● **WHAT THE TASK ASKS**:
Pull out the items from the line containing "Task: Click the 'True' label text" through the end of the items, copying each line as it stands, both ends included. Leave the pictures out of your answer.

● **EXTRACTED DATA**:
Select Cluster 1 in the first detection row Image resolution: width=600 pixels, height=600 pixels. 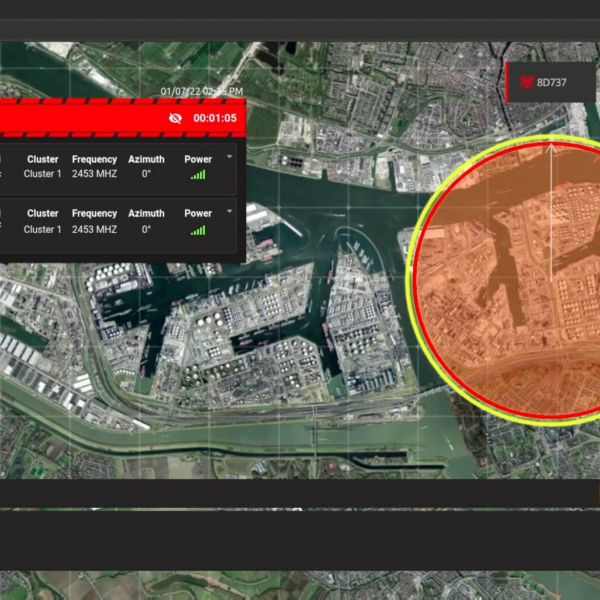(42, 175)
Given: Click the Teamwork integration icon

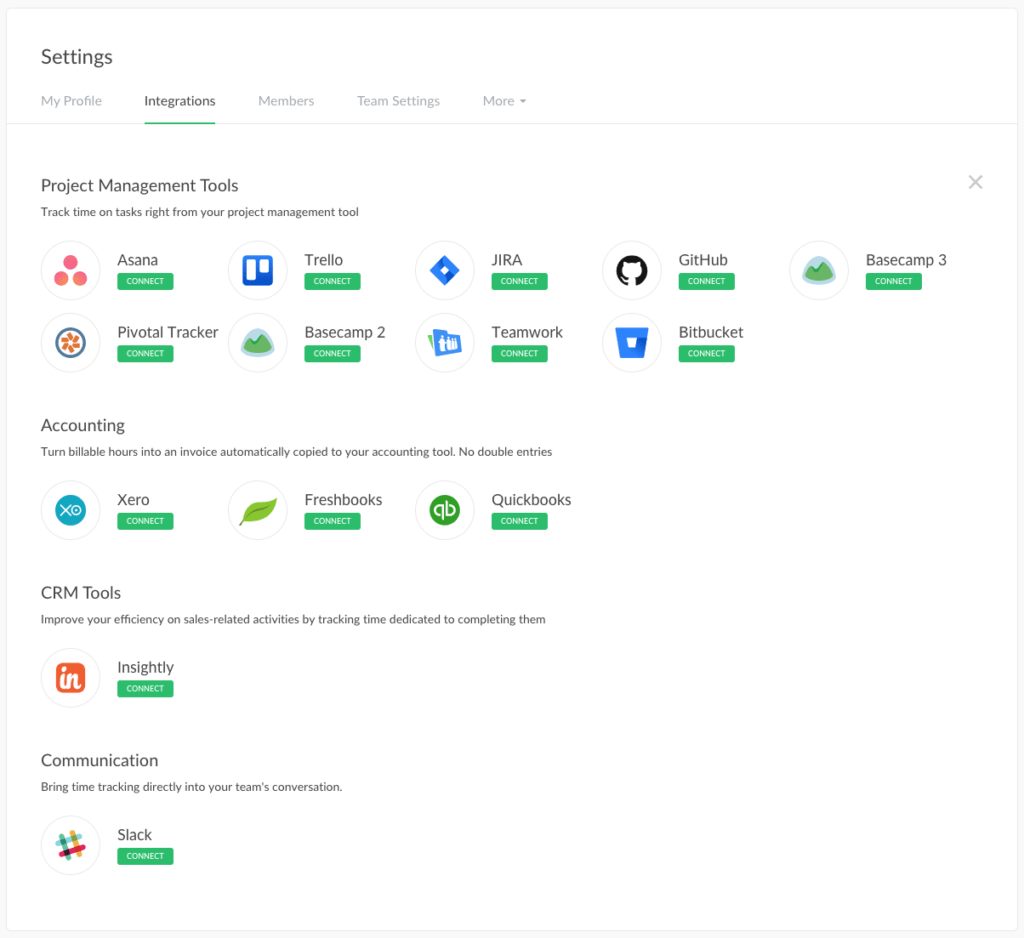Looking at the screenshot, I should [x=444, y=343].
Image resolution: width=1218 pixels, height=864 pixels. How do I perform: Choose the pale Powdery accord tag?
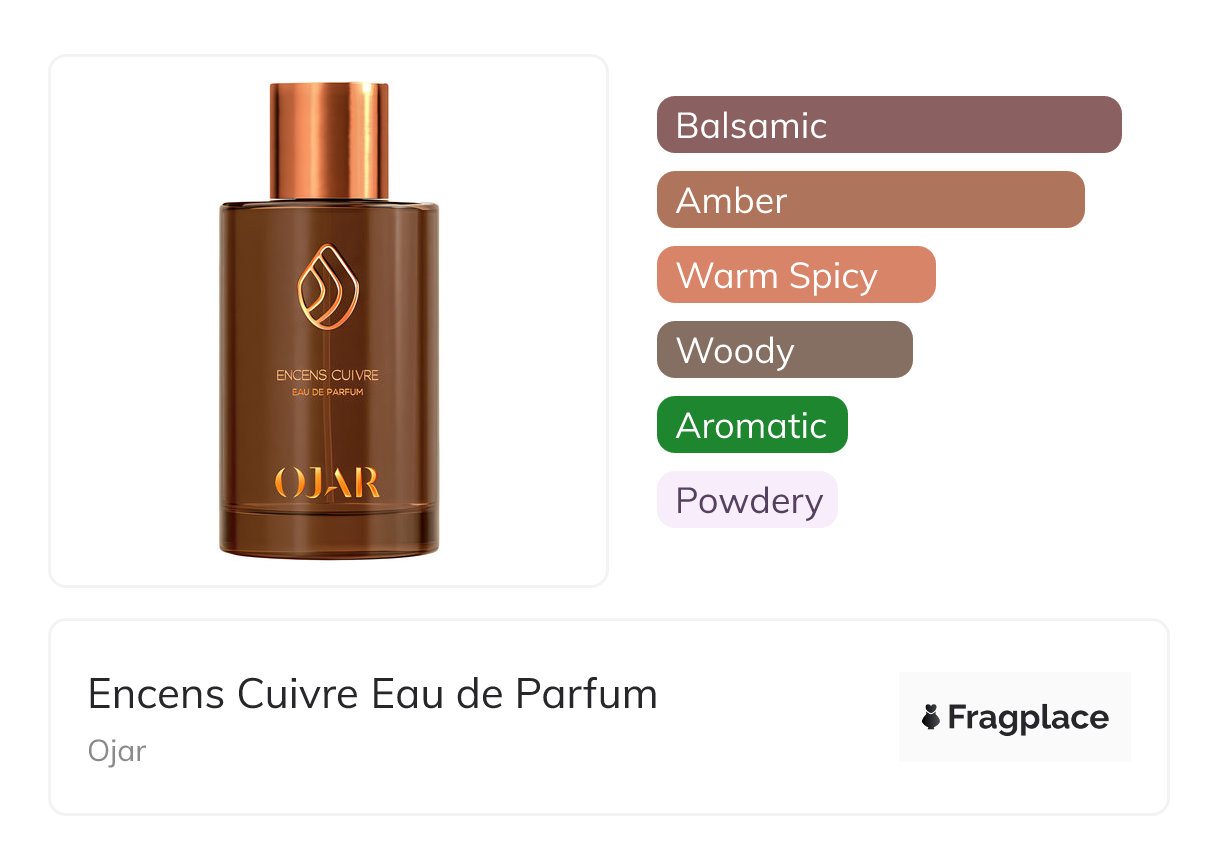pyautogui.click(x=747, y=500)
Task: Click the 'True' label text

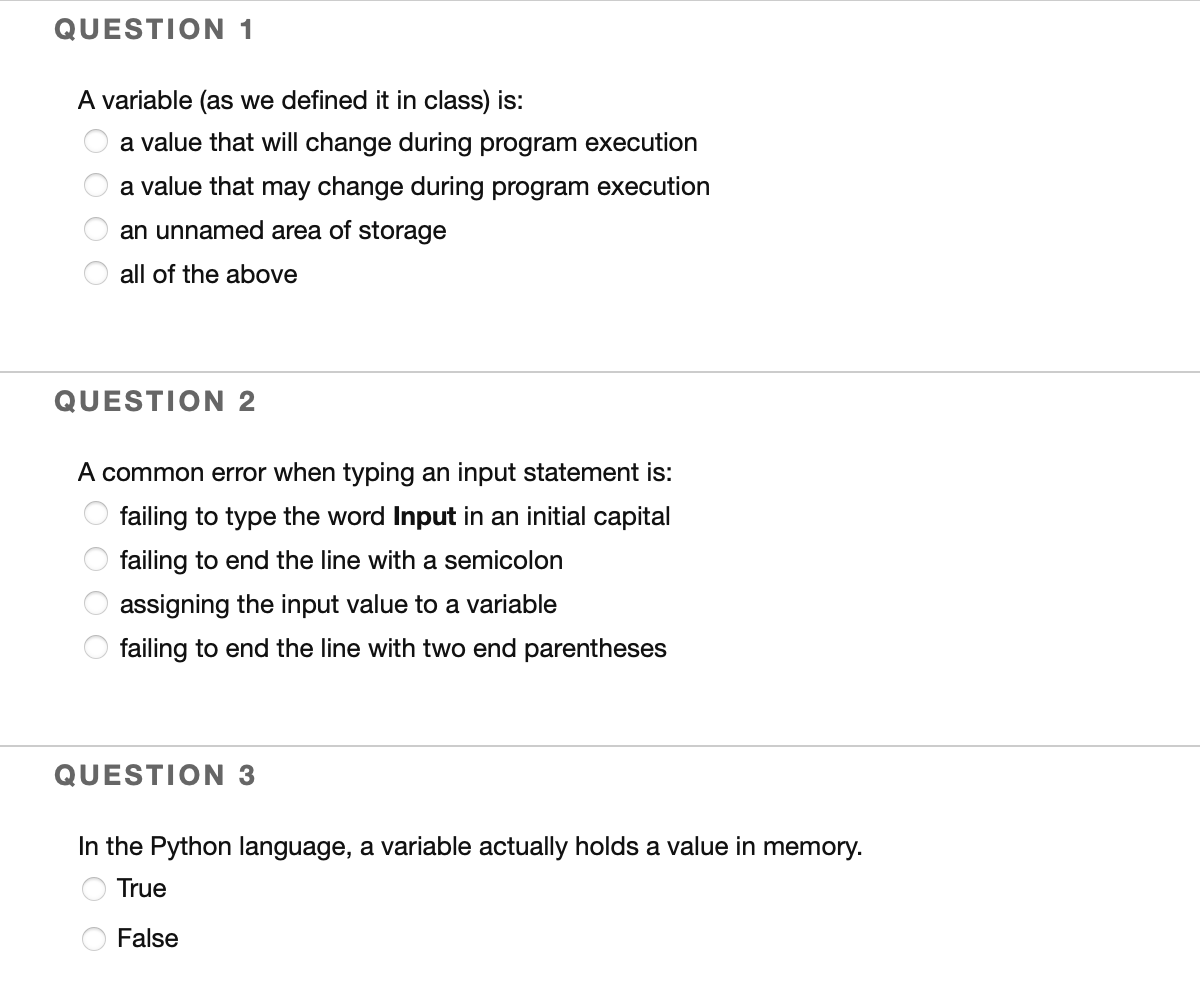Action: (x=142, y=888)
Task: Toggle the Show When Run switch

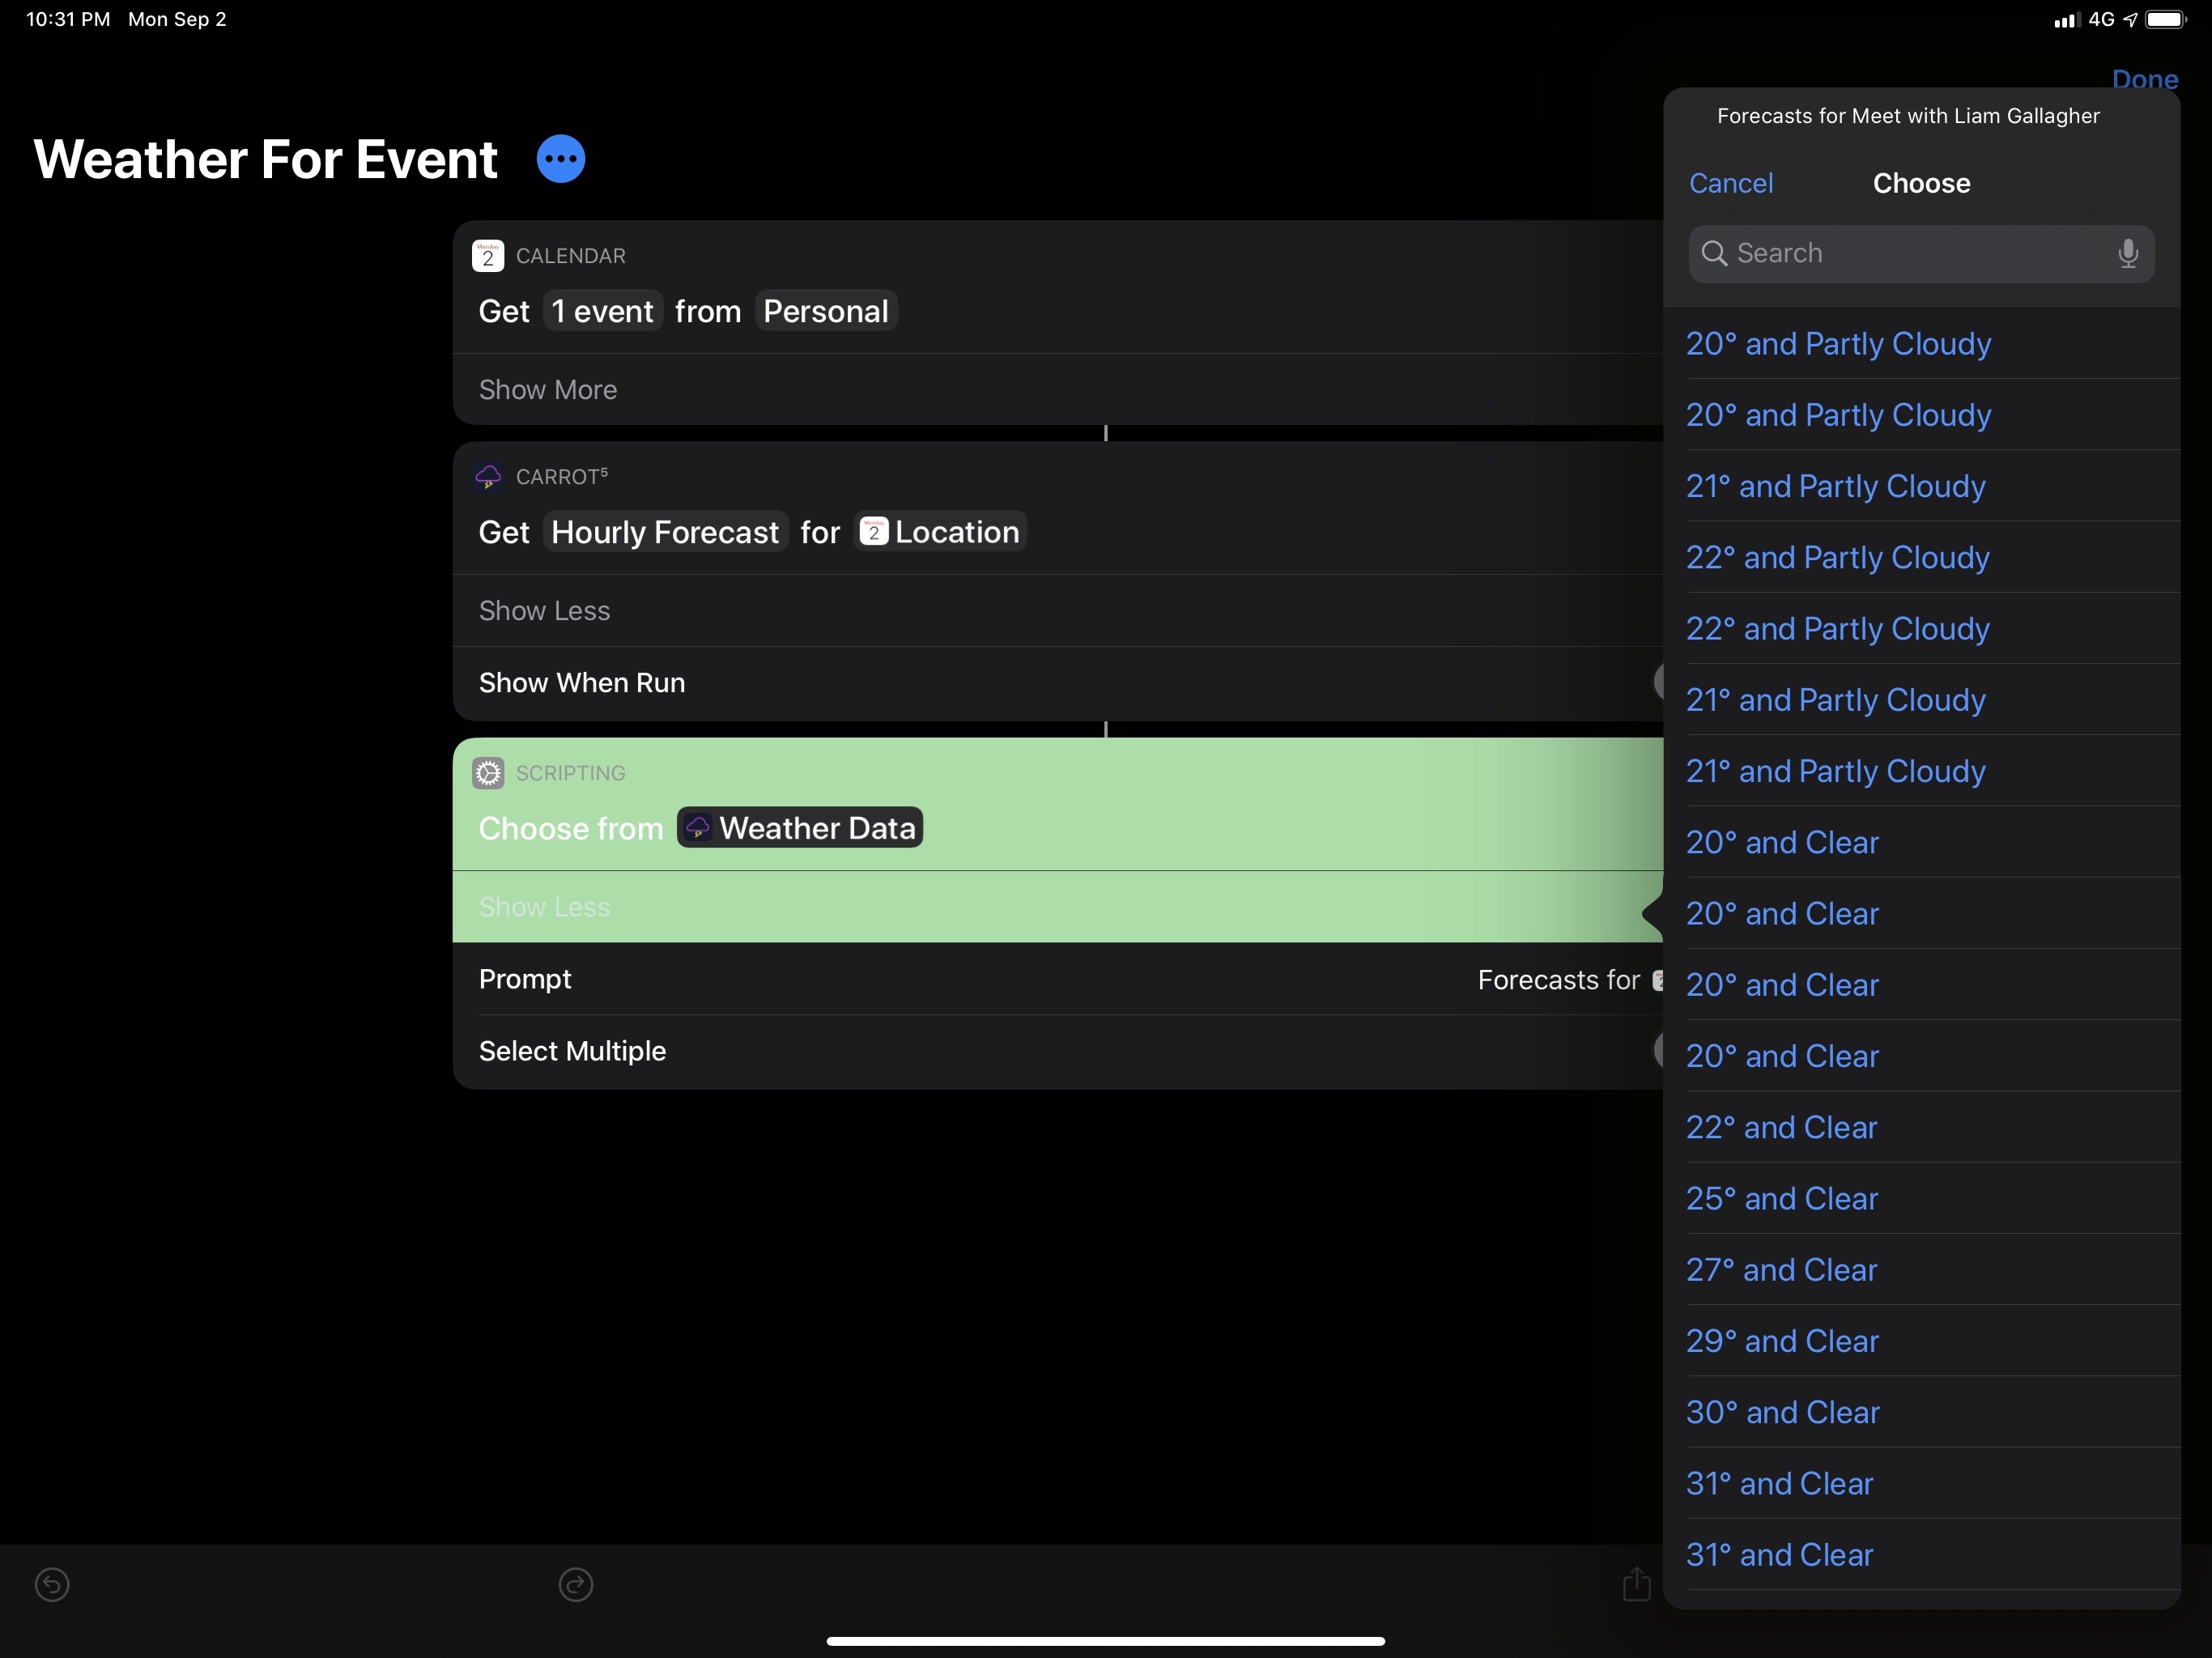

● **EXERCISE RESPONSE**:
Task: Click the 'True' label text

Action: (x=142, y=888)
Task: Toggle the Show When Run switch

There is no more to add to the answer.